Practical Computing for Population Health Research
EPI XXX | Fall 2099 | Stanford University
Instructor
Mathew Kiang | Department of Epidemiology and Population Health | mkiang@stanford.edu
WARNING: This is not a real course
This is a fictional course. I spent about 18 months interviewing PhD students, gathering notes, and cataloging gaps in what other Stanford courses cover. I wanted to make a class that would equip students with the basic computational skills I would desire for a potential research assistant in my lab. The goal is a class that provides students with the meta-skills of computational work specific to population health research.
I ended up being asked to teach a different course, so this is just a place for me to organize my thoughts and share them. I still think the material will be useful to new members of my lab.

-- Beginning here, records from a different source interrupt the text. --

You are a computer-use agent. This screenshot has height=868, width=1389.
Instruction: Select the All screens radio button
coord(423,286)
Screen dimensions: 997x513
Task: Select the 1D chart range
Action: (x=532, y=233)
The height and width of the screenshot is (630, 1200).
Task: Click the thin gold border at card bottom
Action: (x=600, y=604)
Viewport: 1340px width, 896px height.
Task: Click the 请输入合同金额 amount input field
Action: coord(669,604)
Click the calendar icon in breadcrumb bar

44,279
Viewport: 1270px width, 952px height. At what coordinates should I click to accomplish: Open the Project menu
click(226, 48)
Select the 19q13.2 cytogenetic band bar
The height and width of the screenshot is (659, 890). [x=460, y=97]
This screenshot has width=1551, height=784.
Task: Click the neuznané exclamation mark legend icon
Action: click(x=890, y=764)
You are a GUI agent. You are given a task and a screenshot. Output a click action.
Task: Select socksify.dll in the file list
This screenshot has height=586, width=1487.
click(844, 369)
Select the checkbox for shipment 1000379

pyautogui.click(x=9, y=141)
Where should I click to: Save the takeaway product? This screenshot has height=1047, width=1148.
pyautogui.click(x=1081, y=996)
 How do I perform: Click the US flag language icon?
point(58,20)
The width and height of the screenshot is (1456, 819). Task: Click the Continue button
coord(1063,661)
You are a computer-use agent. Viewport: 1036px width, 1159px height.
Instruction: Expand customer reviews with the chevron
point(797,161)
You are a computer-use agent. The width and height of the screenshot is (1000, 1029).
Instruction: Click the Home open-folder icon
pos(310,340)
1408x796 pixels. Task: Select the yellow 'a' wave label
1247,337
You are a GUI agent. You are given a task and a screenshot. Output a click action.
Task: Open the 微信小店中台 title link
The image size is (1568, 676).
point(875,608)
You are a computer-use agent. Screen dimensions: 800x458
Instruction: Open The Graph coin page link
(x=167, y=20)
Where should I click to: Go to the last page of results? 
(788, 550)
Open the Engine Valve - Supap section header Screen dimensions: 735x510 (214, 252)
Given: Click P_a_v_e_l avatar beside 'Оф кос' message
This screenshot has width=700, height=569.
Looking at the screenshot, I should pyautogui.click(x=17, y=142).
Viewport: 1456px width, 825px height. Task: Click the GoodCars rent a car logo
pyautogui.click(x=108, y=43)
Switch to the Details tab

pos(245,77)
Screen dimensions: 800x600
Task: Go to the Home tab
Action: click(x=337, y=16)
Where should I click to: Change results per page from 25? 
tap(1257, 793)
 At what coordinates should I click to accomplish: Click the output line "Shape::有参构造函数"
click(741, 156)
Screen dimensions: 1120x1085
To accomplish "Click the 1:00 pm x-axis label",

It is also an exercise in getting used to incorporating AI in my workflow. I’m using AI to sort through my notes, flesh out my outlines, find areas of my lecture notes that lack clarity, draft mermaid diagrams for me, make sure the URLs are still working, convert my rmd files into qmd, etc. That said, I review everything so all mistakes are my own.
I have never actually taught any of this. I don’t know if the lectures are too long, the problem sets too easy, the slides too fast, or the notes in the wrong order. I’ll keep updating as I assemble materials, but consider yourself warned.
Use at your own risk.
Course Description
This course teaches the practical computing skills that epidemiologists and population health researchers need for transparent, reproducible, and efficient work. It is not a statistics course or a methods course — it covers the workflows, tooling, and project infrastructure that make good science possible. Students learn to organize projects, write clean code, work with data at scale, communicate results, and collaborate using modern version control. R is the primary language but the principles generalize.
Prerequisites: Comfortable with R, at least introductory statistics, basic epidemiology
Schedule
(Materials will be updated as I make them.)
| Week | Session | Type | Topic |
|---|---|---|---|
| 1 | 01 | Lecture | The Scientific Computing Workflow |
| 1 | 02 | Lecture | Your Computer and the Shell |
| 2 | 03 | Lecture | Reproducible Research and Version Control with Git |
| 2 | 04 | Lab | Git/GitHub Setup Lab |
| 3 | 05 | Lecture | R Data Types, Structures, and Control Flow |
| 3 | 06 | Lab | R Foundations Lab |
| 4 | 07 | Lecture | Tidy Data and the Split-Apply-Combine Strategy |
| 4 | 08 | Lab | Tidy Data Lab |
| 5 | 09 | Lecture | Writing Functions and Abstraction |
| 5 | 10 | Lab | Functions Lab |
| 6 | 11 | Lecture | Data Visualization and Scientific Communication |
| 6 | 12 | Lab | Visualization Lab |
| 7 | 13 | Lecture | Working with Data Larger Than Memory |
| 7 | 14 | Lab | Big Data Lab |
| 8 | 15 | Lecture | Debugging, Profiling, and Speeding Up Your Code |
| 8 | 16 | Lab | Debugging Lab |
| 9 | 17 | Lecture | Working with Messy and Non-Tabular Data |
| 9 | 18 | Lab | Messy Data Lab |
| 10 | 19 | Lecture | Pipelines, HPC, and Putting It All Together |
| 10 | 20 | Lab | Pipelines Lab |
Weekly Materials
Week 1, Session 01: The Scientific Computing Workflow
Notes · Slides · Problem Set (coming soon)
Read before class:
- Wilson et al. (2017). Good Enough Practices in Scientific Computing (§1–2)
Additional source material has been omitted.